Particles called mesons are produced by accelerator beams. if these particles travel at 2.70* 10^8 m/s and live 2.60*10^-8 s when at rest relative to an observee how long do they live as viewed in the laboratory?
To determine the lifetime of mesons as viewed in the laboratory, we need to consider time dilation. Time dilation occurs when an object moves relative to an observer, causing time to pass more slowly for the moving object compared to the stationary object.

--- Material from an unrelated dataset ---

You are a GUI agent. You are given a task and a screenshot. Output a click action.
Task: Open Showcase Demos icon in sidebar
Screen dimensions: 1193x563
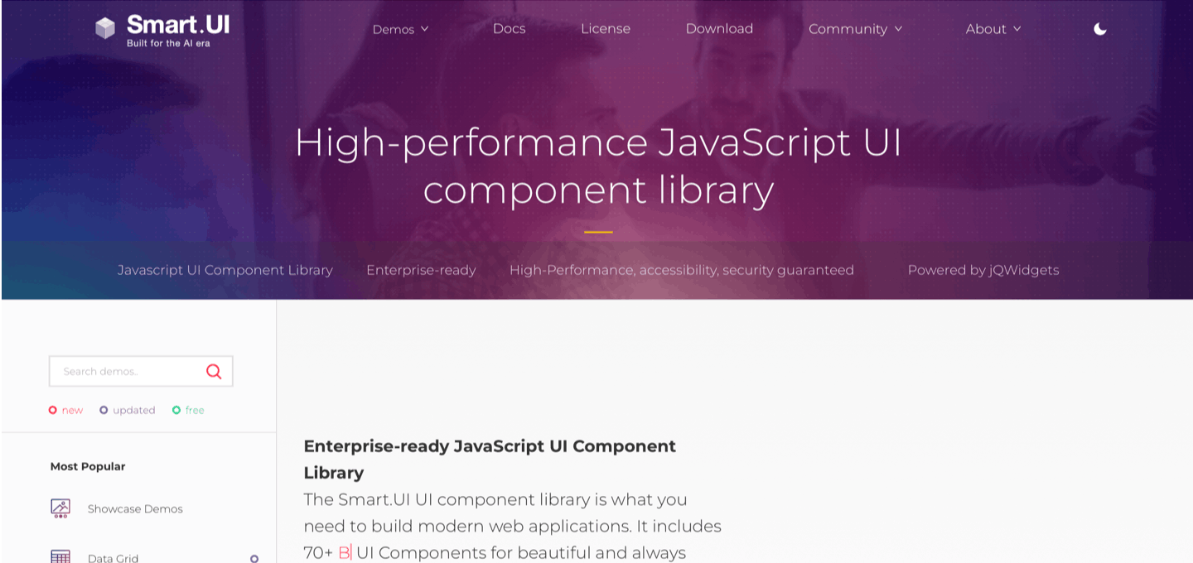pyautogui.click(x=60, y=508)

The formula for time dilation is given by:
Δt' = Δt / γ
Where:
Δt' is the time measured in the laboratory,
Δt is the proper time (time at rest relative to an observer),
and γ is the Lorentz factor, which is defined as γ = 1 / √(1 - v^2 / c^2).
Given:
v = 2.70 * 10^8 m/s (velocity of mesons)
Δt = 2.60 * 10^-8 s (proper time)
Let's calculate the Lorentz factor (γ):
γ = 1 / √(1 - (v^2 / c^2))
= 1 / √(1 - ((2.70 * 10^8)^2 / (3.00 * 10^8)^2))
≈ 1 / 0.196116
≈ 5.099
Now, we can calculate the time measured in the laboratory (Δt'):
Δt' = Δt / γ
= 2.60 * 10^-8 s / 5.099
≈ 5.10 * 10^-9 s
Therefore, the mesons live approximately 5.10 * 10^-9 seconds as viewed in the laboratory.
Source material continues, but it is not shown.